- Complete the following -
1. In the text about Gregory Pepper, on what label is the new Gregory Pepper And His Problems album coming out?
2. Continue the text about Gregory Pepper from the point where it stops.

━━━ Reading text ━━━

Canadian artist Gregory Pepper's song "At Least I'm Not a Musician" is a humorous, satire on the corporate lifestyle. For the video, Pepper goes fish out of water, returning from the wilderness, trying to find his way in everyday life. Have a look.
It started with a single drawing in Gregory Pepper's notebook. An ominous, triangular mountain made of geometric shapes, vaguely resembling a skull. He started drawing lots of them, carelessly and quick. Someone asked "what is that thing you keep drawing" and he confidently replied: Crystal Skull Mountain. A bleak and desolate place, cold and sharp as anything. In early 2012, it was decided that this would be the setting for the new Gregory Pepper And His Problems album, coming August 21st on Fake Four Inc. Much like the drawings of crystal skull mountain, with it's maniacal grin: the music is detailed, though off kilter, morose, but enthusiastic, everything all at once.
A native of Guelph, Ontario, Pepper was acclaimed for his 2009 release With Trumpets Flaring, which was hailed as "conceptually minded and very, very clever" (The Torontoist). Some even pointed out that, "Pepper taps into the demented genius/ ambition of Brian Wilson for his orchestral pop songs, which are head- scratchingly great" (Exclaim!) and that "this is an intelligently crafted pop album" (Chart Attack) . But while Trumpets was experimental and admittedly lo-fi, Escape From Crystal Skull Mountain is more boisterous and confident, meticulously arranged and produced. Moreover, it features killer performances by Toronto-area musical dignitaries, hand picked from the ranks of Bry Webb and the Providers, Ohbijou, Cuff The Duke, Do Make Say Think, and The Niagara Symphony Orchestra.

━━━ Recorded information ━━━

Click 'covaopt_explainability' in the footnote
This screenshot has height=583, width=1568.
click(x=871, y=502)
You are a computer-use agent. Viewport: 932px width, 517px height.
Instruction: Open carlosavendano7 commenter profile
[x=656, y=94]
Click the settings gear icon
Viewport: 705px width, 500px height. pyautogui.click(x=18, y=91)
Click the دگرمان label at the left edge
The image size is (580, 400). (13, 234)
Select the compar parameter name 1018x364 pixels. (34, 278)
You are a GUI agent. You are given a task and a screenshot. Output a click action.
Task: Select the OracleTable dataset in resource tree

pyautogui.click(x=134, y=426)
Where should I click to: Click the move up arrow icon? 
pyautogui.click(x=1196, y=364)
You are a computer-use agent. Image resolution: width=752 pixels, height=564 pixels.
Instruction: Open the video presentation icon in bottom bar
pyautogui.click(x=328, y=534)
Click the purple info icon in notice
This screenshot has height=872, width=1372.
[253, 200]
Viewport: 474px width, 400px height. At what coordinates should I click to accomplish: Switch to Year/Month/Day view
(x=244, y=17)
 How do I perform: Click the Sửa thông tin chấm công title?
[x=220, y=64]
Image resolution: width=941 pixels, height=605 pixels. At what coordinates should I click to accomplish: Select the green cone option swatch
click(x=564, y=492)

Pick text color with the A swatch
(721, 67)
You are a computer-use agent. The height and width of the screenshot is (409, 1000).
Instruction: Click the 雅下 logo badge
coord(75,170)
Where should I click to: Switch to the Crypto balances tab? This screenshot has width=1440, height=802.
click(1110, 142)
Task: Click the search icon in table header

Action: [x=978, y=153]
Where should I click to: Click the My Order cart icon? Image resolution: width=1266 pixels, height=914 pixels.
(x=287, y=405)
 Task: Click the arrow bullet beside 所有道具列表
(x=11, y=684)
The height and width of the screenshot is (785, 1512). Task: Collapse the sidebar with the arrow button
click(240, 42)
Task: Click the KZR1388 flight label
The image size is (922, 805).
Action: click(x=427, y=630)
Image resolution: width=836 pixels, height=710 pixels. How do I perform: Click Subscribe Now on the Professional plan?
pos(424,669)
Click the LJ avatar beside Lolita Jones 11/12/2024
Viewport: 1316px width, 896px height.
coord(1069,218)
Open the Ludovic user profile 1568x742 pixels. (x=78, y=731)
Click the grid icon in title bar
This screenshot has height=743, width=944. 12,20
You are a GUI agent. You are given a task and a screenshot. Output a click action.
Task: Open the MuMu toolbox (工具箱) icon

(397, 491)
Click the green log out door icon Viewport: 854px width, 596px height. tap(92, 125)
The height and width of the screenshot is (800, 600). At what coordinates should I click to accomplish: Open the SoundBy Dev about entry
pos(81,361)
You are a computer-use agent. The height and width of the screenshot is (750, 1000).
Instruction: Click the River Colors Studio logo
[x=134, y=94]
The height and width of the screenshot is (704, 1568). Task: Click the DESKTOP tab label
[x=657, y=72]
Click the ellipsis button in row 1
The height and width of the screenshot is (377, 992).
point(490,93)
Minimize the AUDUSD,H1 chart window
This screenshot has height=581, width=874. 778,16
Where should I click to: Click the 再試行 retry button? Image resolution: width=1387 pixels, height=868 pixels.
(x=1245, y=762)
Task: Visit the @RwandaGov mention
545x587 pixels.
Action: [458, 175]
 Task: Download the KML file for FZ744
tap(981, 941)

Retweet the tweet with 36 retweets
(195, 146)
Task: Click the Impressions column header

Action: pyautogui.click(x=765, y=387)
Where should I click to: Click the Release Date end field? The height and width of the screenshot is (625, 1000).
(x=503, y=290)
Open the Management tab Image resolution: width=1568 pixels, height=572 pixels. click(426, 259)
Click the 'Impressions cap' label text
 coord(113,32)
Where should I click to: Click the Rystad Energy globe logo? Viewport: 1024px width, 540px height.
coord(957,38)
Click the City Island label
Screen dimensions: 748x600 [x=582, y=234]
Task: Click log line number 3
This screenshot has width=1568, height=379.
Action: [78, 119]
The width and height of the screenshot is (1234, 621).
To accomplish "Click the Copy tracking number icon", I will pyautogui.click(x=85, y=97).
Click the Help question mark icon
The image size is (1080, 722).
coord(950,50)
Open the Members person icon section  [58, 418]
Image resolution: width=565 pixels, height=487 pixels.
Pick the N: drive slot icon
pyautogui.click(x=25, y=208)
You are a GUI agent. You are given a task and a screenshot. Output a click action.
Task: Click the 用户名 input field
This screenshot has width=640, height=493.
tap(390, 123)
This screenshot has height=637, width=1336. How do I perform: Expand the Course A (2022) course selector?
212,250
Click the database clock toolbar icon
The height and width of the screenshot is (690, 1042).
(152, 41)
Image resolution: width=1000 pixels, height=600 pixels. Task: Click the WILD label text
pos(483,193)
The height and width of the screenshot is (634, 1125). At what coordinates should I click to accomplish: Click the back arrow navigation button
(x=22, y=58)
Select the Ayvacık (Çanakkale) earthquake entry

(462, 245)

━━━

- Per-task answers -
1. Fake Four Inc.

2.
This new record is another step in Pepper's ongoing pursuit of classic pop filtered through a modern lens, deliberately more focused in it's aesthetic than any of his past releases. Elements of power pop, jazz, chamber music and garage rock are fused by infectious melodies and ornate vocal harmonies. Add that to ample brass and string arrangements atop an aggressive rhythm section with most of the 17 songs flowing seamlessly into one another, and you have an album that demands to be played on repeat.